Notably the Federal Circuit refused to address Bechtel's argument that if Tecom covers the costs at issue in that case, the Tecom standard could be applied more broadly "to disallow costs associated with any and all alleged contract breaches and that such a reading would be contrary to the contract." Because the Federal Circuit refused to address this issue, the COFC's reading of Tecom, construing it narrowly to the employment discrimination context, can still be cited as persuasive authority on the subject. Nonetheless, the Federal Circuit's refusal to address COFC's narrowed construction of Tecom was a missed opportunity for the Federal Circuit. The COFC observed that a broader reading of Tecom would hinge on dicta. Certainly the Federal Circuit panel in Bechtel could have expressly validated that construction and clarified the issue for future litigants. At the same time however, the Federal Circuit left the lower court's analysis untouched which leaves the COFC's view on Tecom's narrow scope the most persuasive authority on the issue.
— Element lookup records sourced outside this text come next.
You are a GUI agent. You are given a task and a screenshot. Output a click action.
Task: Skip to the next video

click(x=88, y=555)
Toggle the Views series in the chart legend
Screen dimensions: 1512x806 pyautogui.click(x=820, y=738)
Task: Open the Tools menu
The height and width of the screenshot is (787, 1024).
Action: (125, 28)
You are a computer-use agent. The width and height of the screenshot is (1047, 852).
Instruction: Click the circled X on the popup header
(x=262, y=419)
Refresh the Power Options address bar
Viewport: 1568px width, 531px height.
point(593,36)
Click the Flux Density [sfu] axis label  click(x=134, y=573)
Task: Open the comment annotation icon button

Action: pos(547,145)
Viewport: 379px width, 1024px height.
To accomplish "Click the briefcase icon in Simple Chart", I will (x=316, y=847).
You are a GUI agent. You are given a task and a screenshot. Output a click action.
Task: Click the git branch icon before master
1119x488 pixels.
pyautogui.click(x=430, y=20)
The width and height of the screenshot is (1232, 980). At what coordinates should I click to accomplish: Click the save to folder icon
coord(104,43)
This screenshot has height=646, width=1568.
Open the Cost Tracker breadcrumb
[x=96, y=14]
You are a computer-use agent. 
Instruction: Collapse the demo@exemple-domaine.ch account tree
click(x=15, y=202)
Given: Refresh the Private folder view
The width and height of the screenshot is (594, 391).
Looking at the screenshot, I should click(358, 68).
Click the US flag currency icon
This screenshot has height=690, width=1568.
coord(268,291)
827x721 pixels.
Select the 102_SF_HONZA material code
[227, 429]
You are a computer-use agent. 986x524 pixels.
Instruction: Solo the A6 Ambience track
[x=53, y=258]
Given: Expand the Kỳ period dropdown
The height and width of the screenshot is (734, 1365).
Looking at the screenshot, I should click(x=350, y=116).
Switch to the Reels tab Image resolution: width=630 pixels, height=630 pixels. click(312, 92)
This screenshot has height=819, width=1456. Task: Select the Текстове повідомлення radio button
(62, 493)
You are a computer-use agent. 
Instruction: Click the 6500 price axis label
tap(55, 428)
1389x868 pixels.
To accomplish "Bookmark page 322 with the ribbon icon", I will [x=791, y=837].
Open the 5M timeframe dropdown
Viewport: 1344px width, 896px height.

As a practical matter, contractors are well advised to carefully assess all third-party claims under the Tecom framework and should take into account the appropriateness and risks associated with defending or settling any third-party lawsuit when an adverse final judgment would result in unallowable costs. Before entering into a settlement in connection with third-party claims, contractors should be seeking to establish, when possible, strong evidence that the plaintiff had very little likelihood of success on the merits, including the contracting agency's concurrence with this view. Such evidence might include, for example, specific language to that effect in settlement agreements, an objective predictive outcome determination in appropriate cases, or other objective evidence that can be included in a later claim for reimbursement of the settlement costs. Finally, while the DOE clause at issue in Bechtel did not, ultimately, provide an avenue for recovery, contractors should always be attentive to their contracts and look for other clauses that may present a clearer basis for allowability.